Suchen Sie aus den Zeilen unten jede heraus, die das Wort „action“ enthält, und geben Sie diese Zeilen unverändert wieder. Groß- und Kleinschreibung ist dabei zu beachten.
====== Zeilenauszug ======
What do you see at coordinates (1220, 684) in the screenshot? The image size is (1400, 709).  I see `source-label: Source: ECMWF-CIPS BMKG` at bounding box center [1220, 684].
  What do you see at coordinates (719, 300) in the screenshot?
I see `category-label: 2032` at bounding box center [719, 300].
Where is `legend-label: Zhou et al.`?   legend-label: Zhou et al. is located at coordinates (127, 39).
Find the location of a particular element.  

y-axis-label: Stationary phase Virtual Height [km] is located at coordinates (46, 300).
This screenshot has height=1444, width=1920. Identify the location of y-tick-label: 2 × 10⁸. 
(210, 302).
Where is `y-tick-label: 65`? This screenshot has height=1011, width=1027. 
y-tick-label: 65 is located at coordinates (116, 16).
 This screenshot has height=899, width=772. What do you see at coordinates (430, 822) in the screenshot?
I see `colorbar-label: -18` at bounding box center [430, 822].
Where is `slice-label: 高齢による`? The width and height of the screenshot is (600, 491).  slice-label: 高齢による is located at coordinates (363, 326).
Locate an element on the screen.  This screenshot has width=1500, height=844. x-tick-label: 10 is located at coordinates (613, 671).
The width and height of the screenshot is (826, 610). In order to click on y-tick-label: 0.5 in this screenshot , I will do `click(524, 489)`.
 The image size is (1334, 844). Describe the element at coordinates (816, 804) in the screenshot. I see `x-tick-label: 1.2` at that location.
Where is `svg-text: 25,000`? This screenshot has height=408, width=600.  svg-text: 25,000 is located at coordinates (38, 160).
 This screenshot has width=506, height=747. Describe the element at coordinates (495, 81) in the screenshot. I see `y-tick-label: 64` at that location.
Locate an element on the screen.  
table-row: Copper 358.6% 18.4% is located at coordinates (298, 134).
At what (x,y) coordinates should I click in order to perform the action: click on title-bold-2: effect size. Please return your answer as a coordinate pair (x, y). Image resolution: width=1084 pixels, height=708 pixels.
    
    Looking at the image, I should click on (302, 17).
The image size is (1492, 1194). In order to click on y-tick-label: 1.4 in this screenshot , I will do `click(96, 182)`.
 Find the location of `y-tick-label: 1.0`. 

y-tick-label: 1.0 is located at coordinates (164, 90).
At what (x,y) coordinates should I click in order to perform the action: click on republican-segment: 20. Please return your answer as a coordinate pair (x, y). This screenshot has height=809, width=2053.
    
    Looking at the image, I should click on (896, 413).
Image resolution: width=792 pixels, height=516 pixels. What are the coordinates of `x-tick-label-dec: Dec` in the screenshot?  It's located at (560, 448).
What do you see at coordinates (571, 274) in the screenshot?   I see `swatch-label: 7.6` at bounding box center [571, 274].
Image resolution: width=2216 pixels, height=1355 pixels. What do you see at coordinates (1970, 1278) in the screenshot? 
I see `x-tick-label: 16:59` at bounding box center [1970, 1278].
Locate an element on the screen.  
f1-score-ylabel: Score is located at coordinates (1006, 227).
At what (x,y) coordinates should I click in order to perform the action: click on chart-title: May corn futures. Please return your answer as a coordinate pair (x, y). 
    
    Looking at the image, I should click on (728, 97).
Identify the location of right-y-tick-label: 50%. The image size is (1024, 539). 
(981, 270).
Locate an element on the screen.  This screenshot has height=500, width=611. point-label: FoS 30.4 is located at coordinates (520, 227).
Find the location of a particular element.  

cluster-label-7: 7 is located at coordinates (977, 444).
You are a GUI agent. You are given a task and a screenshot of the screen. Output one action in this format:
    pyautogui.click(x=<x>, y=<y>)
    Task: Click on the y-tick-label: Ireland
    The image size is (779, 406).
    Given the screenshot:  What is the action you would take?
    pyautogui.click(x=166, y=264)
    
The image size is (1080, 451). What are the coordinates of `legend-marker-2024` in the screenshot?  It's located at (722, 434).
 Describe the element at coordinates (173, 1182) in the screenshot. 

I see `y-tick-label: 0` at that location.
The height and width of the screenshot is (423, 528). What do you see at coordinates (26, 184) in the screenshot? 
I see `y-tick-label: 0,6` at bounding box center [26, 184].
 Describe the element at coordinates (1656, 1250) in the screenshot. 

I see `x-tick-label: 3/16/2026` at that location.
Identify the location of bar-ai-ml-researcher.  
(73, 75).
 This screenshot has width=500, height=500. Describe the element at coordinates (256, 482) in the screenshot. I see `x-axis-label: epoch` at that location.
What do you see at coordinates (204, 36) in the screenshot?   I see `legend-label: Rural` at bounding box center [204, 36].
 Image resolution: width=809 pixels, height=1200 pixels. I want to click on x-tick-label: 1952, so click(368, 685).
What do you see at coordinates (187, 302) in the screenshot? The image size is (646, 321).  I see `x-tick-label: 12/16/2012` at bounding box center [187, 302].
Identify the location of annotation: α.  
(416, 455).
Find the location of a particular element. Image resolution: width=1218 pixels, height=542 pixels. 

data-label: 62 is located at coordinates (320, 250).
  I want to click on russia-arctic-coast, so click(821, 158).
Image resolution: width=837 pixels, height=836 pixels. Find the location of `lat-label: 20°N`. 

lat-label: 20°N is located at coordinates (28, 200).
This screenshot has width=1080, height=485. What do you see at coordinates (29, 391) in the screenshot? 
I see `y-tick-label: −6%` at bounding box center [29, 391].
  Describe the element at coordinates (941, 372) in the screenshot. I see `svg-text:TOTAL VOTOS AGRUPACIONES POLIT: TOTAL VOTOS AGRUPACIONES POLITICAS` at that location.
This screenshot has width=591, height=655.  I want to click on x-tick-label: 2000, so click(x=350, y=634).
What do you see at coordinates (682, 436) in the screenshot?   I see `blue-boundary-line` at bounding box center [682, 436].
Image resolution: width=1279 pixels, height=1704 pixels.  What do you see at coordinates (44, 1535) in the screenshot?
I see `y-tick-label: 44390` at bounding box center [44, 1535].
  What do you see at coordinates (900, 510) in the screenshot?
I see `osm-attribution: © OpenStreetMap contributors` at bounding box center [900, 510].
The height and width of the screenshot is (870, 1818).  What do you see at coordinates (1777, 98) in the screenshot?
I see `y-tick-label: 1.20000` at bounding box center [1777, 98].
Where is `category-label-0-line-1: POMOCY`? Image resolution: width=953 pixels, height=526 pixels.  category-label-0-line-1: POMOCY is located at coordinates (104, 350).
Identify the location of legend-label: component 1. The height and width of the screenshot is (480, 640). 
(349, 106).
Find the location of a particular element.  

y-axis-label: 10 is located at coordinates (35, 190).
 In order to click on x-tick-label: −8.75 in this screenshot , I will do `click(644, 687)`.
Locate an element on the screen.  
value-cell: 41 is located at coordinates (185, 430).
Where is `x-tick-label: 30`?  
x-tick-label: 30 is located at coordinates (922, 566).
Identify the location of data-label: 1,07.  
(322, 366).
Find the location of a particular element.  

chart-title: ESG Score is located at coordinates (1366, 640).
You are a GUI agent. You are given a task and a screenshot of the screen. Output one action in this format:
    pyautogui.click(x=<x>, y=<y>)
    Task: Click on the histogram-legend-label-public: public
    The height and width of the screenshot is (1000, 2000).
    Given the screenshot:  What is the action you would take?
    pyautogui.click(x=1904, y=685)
======
Aufgabenergebnis:
At what (x,y) coordinates should I click in order to perform the action: click on title-bold-2: effect size. Please return your answer as a coordinate pair (x, y). Image resolution: width=1084 pixels, height=708 pixels.
At what (x,y) coordinates should I click in order to perform the action: click on republican-segment: 20. Please return your answer as a coordinate pair (x, y). This screenshot has height=809, width=2053.
At what (x,y) coordinates should I click in order to perform the action: click on chart-title: May corn futures. Please return your answer as a coordinate pair (x, y). 
You are a GUI agent. You are given a task and a screenshot of the screen. Output one action in this format:
    Given the screenshot:  What is the action you would take?
You are a GUI agent. You are given a task and a screenshot of the screen. Output one action in this format:
    Given the screenshot:  What is the action you would take?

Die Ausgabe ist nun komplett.